_TASK DETAILS_
In the entries below, find the line with "The height and width of the screenshot is (255, 453)." and print exactly every line from there up to and including the line with "Given: Select the Купоны sidebar item", with no other lines.

===== INPUT =====

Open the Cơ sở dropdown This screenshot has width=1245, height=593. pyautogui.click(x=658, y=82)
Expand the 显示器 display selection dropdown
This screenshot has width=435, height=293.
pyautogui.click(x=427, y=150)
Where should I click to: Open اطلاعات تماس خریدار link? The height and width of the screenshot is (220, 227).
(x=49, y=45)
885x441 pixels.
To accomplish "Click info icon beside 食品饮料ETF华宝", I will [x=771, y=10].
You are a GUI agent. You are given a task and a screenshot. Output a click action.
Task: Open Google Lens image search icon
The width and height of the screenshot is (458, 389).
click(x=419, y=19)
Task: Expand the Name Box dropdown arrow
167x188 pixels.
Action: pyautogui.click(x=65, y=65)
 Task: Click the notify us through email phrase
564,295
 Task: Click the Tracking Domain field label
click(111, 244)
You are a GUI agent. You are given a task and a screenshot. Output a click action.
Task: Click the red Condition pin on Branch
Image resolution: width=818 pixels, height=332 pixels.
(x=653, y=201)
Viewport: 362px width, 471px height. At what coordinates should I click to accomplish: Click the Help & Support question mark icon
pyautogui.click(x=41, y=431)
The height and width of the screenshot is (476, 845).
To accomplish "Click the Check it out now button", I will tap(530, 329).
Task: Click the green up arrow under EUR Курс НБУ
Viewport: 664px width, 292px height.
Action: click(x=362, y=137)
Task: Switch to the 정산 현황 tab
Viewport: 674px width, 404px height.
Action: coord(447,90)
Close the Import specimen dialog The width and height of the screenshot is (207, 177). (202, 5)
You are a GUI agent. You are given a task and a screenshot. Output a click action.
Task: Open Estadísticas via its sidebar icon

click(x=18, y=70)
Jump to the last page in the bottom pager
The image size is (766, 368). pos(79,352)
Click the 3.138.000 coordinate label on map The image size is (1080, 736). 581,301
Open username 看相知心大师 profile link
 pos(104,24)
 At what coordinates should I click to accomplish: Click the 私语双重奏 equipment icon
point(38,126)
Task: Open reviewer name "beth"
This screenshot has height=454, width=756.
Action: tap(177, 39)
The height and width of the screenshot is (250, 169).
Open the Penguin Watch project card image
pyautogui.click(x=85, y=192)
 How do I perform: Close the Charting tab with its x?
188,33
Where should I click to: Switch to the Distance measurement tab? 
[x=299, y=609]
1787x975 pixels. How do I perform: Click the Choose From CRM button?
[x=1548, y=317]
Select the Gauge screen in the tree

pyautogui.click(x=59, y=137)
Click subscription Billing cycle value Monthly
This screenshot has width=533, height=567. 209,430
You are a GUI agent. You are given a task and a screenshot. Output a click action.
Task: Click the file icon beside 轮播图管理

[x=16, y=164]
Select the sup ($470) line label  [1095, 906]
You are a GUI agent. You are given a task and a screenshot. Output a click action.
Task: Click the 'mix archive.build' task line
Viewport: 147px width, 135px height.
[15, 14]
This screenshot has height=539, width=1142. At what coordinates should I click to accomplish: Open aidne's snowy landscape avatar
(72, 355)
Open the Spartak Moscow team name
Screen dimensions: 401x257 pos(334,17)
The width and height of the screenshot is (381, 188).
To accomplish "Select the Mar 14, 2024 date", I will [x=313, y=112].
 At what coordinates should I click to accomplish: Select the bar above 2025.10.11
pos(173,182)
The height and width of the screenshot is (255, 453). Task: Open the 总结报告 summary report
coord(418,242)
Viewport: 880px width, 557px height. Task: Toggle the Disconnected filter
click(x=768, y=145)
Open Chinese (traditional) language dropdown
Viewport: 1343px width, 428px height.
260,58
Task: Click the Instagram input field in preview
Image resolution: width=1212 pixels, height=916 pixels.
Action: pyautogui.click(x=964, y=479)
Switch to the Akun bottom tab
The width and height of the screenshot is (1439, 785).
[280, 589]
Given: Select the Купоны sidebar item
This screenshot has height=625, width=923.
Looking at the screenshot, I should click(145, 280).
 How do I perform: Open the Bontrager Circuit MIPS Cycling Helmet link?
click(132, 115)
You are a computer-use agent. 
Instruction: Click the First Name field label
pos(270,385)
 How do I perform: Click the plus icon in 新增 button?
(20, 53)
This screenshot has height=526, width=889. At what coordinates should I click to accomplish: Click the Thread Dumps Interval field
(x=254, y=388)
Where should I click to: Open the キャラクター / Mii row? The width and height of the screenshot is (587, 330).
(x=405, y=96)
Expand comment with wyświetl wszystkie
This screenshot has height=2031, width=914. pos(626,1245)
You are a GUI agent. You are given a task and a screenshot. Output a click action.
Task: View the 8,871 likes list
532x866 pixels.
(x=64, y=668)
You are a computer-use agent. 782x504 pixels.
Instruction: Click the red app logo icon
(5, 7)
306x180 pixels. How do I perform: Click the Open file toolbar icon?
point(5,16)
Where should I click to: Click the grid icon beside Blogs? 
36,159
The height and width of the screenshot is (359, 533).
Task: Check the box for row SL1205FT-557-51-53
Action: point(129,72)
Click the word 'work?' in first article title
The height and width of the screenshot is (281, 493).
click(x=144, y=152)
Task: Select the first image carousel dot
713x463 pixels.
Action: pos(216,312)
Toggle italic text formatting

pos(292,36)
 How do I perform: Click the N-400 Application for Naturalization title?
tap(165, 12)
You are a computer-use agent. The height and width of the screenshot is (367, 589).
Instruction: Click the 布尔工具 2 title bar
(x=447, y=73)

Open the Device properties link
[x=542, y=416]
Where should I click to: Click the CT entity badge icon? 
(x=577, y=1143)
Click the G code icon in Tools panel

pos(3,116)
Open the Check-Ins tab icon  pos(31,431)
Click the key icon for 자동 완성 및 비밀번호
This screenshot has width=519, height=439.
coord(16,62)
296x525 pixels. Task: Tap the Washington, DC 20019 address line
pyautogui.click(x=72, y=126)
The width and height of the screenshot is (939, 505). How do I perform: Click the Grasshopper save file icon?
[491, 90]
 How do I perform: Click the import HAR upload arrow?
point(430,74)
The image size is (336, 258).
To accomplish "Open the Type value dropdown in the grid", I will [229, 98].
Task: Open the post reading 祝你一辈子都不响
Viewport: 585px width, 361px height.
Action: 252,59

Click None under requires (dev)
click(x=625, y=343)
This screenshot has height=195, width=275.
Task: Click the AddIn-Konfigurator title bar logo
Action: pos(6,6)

=====

_ANSWER TO THIS TASK_
The height and width of the screenshot is (255, 453). Task: Open the 总结报告 summary report
coord(418,242)
Viewport: 880px width, 557px height. Task: Toggle the Disconnected filter
click(x=768, y=145)
Open Chinese (traditional) language dropdown
Viewport: 1343px width, 428px height.
260,58
Task: Click the Instagram input field in preview
Image resolution: width=1212 pixels, height=916 pixels.
Action: pyautogui.click(x=964, y=479)
Switch to the Akun bottom tab
The width and height of the screenshot is (1439, 785).
[280, 589]
Given: Select the Купоны sidebar item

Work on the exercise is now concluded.